▸ **Required action**
Start at the line in the entries below that contains "Instruction: Open the Revenue tab", stop at the line that contains "Given: Run a long-range LRScan", and output exactly the lines in that span, both ends included.

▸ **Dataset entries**
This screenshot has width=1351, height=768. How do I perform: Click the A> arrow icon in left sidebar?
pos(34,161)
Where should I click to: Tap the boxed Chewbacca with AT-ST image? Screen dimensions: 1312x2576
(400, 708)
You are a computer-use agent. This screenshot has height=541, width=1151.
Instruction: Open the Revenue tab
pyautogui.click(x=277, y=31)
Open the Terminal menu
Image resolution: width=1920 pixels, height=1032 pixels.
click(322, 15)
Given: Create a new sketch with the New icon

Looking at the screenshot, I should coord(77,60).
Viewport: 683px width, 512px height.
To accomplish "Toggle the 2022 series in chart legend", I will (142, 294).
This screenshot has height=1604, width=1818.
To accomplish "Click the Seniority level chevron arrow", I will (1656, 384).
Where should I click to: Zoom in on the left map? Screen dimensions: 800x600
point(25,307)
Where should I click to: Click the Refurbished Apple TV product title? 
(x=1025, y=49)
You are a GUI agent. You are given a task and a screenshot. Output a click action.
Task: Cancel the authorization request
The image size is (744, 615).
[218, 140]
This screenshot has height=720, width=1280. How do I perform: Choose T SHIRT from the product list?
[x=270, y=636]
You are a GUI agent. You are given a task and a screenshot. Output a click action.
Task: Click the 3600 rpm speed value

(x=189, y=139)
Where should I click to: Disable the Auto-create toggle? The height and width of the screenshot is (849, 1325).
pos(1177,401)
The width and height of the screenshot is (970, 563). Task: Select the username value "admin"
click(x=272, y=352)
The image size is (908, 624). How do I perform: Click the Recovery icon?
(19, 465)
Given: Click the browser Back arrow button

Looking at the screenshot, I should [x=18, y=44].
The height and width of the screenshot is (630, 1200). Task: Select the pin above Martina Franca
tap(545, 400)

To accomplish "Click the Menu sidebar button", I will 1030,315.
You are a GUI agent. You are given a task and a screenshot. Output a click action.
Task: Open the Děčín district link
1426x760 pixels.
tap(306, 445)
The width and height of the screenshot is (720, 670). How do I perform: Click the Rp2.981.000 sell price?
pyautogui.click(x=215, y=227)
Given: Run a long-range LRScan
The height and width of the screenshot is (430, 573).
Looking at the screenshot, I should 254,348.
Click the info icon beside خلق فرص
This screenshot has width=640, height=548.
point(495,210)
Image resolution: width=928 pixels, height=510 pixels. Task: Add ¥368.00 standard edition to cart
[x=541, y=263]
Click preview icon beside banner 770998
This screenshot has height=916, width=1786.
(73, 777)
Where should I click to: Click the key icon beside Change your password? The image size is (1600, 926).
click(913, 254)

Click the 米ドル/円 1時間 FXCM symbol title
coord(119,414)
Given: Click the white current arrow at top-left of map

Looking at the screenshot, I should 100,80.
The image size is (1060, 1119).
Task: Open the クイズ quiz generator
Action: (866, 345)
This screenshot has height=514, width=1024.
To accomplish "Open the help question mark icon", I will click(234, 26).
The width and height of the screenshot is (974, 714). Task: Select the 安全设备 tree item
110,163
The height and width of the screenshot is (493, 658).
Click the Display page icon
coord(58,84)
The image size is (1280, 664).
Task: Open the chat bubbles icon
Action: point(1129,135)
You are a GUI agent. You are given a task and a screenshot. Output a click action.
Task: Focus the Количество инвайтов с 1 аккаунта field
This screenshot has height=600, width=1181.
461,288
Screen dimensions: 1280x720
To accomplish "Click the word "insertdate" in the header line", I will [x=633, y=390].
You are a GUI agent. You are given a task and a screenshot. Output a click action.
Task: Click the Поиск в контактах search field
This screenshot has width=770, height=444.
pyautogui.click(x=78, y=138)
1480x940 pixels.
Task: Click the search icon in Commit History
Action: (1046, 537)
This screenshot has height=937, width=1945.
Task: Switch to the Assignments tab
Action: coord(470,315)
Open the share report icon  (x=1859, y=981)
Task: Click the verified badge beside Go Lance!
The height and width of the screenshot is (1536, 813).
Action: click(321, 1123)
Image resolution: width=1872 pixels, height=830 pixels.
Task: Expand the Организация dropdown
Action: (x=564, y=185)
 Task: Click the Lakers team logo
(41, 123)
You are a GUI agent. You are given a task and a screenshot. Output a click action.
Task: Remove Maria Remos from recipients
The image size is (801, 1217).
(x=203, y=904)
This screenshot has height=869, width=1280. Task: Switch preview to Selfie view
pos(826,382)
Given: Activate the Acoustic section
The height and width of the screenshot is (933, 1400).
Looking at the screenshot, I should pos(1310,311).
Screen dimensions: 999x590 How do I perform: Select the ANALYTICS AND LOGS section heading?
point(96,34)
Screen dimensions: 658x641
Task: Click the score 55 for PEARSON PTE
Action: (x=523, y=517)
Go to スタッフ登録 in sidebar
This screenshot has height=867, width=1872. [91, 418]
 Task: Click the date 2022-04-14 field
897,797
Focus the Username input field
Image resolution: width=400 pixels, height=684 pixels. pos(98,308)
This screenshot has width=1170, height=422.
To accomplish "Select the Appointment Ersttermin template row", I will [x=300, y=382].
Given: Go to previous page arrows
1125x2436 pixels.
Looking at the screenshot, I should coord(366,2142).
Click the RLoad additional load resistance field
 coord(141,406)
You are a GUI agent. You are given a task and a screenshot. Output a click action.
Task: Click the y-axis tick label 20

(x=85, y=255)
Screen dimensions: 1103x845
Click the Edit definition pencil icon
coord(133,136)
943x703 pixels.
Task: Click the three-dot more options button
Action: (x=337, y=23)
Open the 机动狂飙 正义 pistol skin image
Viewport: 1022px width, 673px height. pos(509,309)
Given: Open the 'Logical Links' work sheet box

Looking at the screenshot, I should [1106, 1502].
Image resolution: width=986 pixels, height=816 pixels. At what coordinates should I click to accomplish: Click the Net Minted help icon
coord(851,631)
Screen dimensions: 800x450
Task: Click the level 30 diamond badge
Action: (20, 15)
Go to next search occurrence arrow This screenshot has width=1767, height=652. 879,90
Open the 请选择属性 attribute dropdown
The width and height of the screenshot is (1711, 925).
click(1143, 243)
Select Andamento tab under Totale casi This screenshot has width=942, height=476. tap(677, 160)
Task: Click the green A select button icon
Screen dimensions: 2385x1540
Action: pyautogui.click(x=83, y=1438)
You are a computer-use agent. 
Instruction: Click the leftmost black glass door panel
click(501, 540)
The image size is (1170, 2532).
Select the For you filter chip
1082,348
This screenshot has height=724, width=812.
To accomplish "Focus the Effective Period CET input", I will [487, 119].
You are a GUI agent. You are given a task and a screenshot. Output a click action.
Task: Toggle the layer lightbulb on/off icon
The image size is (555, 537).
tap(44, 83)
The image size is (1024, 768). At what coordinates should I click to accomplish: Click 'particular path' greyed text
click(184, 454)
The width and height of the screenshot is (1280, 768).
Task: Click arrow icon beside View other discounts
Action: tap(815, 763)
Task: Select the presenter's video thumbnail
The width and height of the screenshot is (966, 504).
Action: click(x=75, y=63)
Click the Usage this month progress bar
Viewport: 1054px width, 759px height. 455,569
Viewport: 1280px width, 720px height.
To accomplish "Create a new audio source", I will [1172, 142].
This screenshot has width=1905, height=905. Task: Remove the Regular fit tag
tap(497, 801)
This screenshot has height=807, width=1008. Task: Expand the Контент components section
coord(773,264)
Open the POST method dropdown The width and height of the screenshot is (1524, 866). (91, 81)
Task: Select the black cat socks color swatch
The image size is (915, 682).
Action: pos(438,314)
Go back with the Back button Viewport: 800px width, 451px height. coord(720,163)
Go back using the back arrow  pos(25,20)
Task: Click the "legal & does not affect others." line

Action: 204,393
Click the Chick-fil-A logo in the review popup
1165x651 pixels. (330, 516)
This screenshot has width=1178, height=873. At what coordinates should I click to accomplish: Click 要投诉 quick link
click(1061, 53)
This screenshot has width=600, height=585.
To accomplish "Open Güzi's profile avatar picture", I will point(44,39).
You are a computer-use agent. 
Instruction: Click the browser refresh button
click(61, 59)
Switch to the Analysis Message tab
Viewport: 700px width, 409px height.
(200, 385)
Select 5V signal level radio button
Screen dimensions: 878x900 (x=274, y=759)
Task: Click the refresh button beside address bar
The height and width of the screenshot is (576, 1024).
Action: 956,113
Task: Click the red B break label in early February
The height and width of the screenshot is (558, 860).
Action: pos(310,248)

▸ **Answer area**
Instruction: Open the Revenue tab
pyautogui.click(x=277, y=31)
Open the Terminal menu
Image resolution: width=1920 pixels, height=1032 pixels.
click(322, 15)
Given: Create a new sketch with the New icon

Looking at the screenshot, I should coord(77,60).
Viewport: 683px width, 512px height.
To accomplish "Toggle the 2022 series in chart legend", I will (142, 294).
This screenshot has height=1604, width=1818.
To accomplish "Click the Seniority level chevron arrow", I will (1656, 384).
Where should I click to: Zoom in on the left map? Screen dimensions: 800x600
point(25,307)
Where should I click to: Click the Refurbished Apple TV product title? 
(x=1025, y=49)
You are a GUI agent. You are given a task and a screenshot. Output a click action.
Task: Cancel the authorization request
The image size is (744, 615).
[218, 140]
This screenshot has height=720, width=1280. How do I perform: Choose T SHIRT from the product list?
[x=270, y=636]
You are a GUI agent. You are given a task and a screenshot. Output a click action.
Task: Click the 3600 rpm speed value

(x=189, y=139)
Where should I click to: Disable the Auto-create toggle? The height and width of the screenshot is (849, 1325).
pos(1177,401)
The width and height of the screenshot is (970, 563). Task: Select the username value "admin"
click(x=272, y=352)
The image size is (908, 624). How do I perform: Click the Recovery icon?
(19, 465)
Given: Click the browser Back arrow button

Looking at the screenshot, I should [x=18, y=44].
The height and width of the screenshot is (630, 1200). Task: Select the pin above Martina Franca
tap(545, 400)

To accomplish "Click the Menu sidebar button", I will 1030,315.
You are a GUI agent. You are given a task and a screenshot. Output a click action.
Task: Open the Děčín district link
1426x760 pixels.
tap(306, 445)
The width and height of the screenshot is (720, 670). How do I perform: Click the Rp2.981.000 sell price?
pyautogui.click(x=215, y=227)
Given: Run a long-range LRScan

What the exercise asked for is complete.